Das Urteil ist der Klägerin am 07.07.2010 zugestellt worden. Hiergegen richtet sich die am 06.08.2010 eingelegte und mit dem – nach Verlängerung der Berufungsbegründungsfrist bis zum 07.10.2010 – am 07.10.2010 bei dem Landesarbeitsgericht eingegangenen Schriftsatz begründete Berufung.

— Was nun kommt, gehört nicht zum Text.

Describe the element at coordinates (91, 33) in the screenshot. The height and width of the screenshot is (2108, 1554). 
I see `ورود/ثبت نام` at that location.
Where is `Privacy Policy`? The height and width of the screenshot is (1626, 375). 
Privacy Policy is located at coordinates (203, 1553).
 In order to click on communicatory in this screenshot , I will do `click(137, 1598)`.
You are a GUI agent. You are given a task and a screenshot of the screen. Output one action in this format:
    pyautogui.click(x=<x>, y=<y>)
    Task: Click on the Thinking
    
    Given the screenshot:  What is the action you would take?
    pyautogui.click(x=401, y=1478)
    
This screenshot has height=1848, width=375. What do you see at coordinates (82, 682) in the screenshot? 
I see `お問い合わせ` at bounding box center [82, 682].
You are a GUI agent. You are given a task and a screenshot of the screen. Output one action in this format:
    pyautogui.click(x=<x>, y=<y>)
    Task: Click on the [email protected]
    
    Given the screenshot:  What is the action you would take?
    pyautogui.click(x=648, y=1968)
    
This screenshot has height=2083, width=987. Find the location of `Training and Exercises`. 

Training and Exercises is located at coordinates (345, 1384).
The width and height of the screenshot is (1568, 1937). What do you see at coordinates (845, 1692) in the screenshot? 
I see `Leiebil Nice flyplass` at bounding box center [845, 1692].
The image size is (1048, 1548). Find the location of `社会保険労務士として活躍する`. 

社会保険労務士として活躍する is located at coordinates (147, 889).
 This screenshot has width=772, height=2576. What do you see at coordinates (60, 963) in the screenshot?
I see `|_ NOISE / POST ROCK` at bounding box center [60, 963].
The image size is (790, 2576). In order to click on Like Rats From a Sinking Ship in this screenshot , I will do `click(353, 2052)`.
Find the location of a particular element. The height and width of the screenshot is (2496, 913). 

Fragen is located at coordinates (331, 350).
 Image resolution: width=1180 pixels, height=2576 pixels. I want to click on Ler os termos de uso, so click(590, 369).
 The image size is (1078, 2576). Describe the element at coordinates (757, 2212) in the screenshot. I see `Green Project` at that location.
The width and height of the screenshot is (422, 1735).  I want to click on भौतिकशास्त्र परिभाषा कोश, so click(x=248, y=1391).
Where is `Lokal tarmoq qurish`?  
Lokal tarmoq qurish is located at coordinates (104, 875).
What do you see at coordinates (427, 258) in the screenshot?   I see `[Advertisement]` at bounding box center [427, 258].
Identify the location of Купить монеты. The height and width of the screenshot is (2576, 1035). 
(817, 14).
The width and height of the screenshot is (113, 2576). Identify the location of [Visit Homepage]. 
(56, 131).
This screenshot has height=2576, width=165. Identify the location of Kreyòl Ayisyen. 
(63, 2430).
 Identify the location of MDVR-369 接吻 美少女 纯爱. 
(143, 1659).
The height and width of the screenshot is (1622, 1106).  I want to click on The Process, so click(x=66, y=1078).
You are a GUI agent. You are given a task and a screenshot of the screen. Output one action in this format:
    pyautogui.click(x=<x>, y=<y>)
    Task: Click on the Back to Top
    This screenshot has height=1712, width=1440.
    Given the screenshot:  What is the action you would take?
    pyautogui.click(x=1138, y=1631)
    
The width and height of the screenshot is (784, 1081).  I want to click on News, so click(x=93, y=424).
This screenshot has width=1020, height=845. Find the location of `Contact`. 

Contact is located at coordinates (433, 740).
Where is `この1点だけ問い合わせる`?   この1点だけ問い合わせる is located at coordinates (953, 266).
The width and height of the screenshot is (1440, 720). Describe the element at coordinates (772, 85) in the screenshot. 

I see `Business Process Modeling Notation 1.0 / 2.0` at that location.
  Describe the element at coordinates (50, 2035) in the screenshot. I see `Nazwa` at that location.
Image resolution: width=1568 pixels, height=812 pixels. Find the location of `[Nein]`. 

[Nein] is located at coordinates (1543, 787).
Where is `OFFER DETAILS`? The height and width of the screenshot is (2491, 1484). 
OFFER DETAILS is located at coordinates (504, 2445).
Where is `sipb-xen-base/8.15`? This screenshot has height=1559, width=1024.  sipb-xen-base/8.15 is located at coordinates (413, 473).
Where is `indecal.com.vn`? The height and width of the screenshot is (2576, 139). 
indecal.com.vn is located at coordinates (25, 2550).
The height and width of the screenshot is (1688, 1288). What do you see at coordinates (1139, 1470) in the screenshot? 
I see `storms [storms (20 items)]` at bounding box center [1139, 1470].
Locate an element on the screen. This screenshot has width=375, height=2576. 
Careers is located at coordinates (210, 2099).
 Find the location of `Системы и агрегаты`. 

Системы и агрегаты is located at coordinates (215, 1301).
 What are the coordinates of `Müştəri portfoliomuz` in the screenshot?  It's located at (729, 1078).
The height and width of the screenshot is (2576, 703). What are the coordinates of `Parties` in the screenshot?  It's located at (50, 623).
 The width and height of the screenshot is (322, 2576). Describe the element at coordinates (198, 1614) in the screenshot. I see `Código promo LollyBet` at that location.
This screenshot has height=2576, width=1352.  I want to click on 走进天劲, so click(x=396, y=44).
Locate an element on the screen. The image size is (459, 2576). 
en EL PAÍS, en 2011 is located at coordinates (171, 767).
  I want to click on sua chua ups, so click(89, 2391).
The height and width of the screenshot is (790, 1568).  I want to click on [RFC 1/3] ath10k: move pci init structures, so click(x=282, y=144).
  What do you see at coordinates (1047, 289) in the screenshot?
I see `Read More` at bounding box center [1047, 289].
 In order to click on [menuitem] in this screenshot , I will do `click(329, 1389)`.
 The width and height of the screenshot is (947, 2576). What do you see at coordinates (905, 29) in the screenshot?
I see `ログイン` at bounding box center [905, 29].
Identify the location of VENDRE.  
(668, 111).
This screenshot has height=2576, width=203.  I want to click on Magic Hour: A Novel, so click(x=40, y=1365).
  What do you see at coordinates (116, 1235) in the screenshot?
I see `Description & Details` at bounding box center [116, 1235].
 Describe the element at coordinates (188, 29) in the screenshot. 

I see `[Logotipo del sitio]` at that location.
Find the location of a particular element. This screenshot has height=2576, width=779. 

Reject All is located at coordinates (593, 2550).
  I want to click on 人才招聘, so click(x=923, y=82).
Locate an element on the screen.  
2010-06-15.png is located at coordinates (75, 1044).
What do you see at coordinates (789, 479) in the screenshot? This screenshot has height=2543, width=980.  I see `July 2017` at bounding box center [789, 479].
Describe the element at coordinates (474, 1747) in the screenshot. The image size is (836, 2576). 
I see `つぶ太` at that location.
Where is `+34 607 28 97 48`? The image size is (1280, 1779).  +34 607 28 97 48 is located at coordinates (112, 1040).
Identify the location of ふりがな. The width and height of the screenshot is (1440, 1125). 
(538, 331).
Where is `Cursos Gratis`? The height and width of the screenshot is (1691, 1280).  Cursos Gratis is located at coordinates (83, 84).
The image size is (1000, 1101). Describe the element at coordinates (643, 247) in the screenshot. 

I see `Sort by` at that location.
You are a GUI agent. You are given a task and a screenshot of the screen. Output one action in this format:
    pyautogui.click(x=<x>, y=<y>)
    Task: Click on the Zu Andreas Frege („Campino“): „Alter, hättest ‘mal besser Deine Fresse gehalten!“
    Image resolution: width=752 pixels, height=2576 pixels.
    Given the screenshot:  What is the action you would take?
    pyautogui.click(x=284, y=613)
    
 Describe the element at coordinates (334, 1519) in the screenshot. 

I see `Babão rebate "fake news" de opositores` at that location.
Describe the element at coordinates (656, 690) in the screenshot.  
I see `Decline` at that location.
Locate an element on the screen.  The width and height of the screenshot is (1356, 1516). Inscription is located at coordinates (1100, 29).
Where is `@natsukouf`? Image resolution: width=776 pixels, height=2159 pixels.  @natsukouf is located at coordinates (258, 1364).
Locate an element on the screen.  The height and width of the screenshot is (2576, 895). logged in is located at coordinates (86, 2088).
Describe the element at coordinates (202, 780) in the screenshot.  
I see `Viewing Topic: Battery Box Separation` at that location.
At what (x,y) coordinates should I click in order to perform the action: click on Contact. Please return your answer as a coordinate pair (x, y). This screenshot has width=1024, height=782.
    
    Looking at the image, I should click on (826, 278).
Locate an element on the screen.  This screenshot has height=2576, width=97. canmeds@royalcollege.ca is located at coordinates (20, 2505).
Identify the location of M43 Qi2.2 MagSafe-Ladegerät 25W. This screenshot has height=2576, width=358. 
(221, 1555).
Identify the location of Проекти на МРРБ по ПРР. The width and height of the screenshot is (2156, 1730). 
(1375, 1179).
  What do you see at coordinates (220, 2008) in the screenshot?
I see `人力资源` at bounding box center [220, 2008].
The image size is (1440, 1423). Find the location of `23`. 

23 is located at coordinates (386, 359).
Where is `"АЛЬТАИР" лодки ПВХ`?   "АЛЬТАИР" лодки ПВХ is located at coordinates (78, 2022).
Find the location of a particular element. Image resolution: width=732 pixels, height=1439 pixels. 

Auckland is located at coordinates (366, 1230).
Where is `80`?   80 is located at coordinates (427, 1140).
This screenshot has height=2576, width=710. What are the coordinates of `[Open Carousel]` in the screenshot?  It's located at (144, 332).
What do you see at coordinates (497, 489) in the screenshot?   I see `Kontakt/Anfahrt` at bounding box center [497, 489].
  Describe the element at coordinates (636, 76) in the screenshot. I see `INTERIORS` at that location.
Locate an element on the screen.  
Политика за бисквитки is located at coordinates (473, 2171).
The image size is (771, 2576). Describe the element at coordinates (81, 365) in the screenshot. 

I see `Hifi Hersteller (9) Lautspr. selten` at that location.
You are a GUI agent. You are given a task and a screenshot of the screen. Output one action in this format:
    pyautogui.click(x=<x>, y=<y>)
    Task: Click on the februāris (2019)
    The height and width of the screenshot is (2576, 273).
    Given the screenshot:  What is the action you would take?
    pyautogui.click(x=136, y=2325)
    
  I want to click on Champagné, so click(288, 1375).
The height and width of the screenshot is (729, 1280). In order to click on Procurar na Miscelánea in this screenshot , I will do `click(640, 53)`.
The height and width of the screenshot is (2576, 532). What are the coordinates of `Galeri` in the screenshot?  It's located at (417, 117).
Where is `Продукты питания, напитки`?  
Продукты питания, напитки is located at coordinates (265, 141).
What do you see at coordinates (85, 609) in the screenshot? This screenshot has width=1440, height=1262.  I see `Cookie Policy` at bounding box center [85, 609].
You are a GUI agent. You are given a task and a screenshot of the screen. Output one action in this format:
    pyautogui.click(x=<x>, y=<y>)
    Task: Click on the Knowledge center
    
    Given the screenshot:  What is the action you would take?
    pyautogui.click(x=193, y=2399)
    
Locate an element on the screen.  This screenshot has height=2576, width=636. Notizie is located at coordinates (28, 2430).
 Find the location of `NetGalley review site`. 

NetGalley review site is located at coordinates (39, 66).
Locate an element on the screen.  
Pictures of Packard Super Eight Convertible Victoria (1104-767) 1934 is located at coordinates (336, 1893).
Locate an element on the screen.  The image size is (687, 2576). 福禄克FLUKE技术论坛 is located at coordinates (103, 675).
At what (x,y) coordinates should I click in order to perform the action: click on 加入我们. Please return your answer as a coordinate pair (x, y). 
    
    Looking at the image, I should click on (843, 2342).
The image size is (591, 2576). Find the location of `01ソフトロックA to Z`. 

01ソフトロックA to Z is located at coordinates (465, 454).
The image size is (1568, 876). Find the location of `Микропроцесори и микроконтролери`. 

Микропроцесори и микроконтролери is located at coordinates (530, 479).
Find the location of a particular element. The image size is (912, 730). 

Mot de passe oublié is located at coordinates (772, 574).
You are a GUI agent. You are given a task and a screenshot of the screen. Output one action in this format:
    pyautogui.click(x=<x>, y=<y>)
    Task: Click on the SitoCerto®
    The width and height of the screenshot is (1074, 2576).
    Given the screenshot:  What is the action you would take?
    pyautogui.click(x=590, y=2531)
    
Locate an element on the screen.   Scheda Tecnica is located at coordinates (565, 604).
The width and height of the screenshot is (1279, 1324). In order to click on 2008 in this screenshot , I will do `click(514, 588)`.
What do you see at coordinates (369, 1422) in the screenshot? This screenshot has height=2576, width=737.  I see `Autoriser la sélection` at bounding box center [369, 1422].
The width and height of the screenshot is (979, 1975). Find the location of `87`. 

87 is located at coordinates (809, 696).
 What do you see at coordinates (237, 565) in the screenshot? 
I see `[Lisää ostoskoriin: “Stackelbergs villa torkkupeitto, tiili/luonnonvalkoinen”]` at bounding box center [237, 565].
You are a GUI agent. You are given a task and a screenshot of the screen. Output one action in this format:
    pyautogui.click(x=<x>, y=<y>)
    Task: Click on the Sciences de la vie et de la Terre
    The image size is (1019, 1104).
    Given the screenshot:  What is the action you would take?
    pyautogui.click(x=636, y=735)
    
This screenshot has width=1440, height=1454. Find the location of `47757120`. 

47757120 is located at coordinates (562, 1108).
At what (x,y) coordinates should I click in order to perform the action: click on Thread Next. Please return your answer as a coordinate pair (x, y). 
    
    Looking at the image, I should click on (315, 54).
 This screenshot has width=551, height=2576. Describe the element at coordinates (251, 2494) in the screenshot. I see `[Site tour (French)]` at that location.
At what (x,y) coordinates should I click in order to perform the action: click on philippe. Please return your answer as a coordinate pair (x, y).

Die Klägerin meint, die Kündigung sei bereits unwirksam, weil der Betriebsrat nicht nach § 17 Abs. 2 S. 1 KSchG schriftlich über die geplante Massenentlassung unterrichtet worden sei.

Die Klägerin beantragt,

  1. das erstinstanzliche Urteil aufzuheben und festzustellen, dass das Arbeitsverhältnis zwischen der Klägerin und dem beklagten Insolvenzverwalter durch Kündigung vom 16.10.2009, zugegangen am 17.10.2009, noch nicht aufgelöst ist,
  2. festzustellen, dass der Klägerin eine Masseverbindlichkeit in Höhe von 5.927,06 EUR brutto zusteht, die gem. § 209 Abs. 1 Nr. 2 InsO zu berichtigen ist.

Der Beklagte beantragt,

die Berufung zurückzuweisen.

Der Beklagte verteidigt das erstinstanzliche Urteil als zutreffend.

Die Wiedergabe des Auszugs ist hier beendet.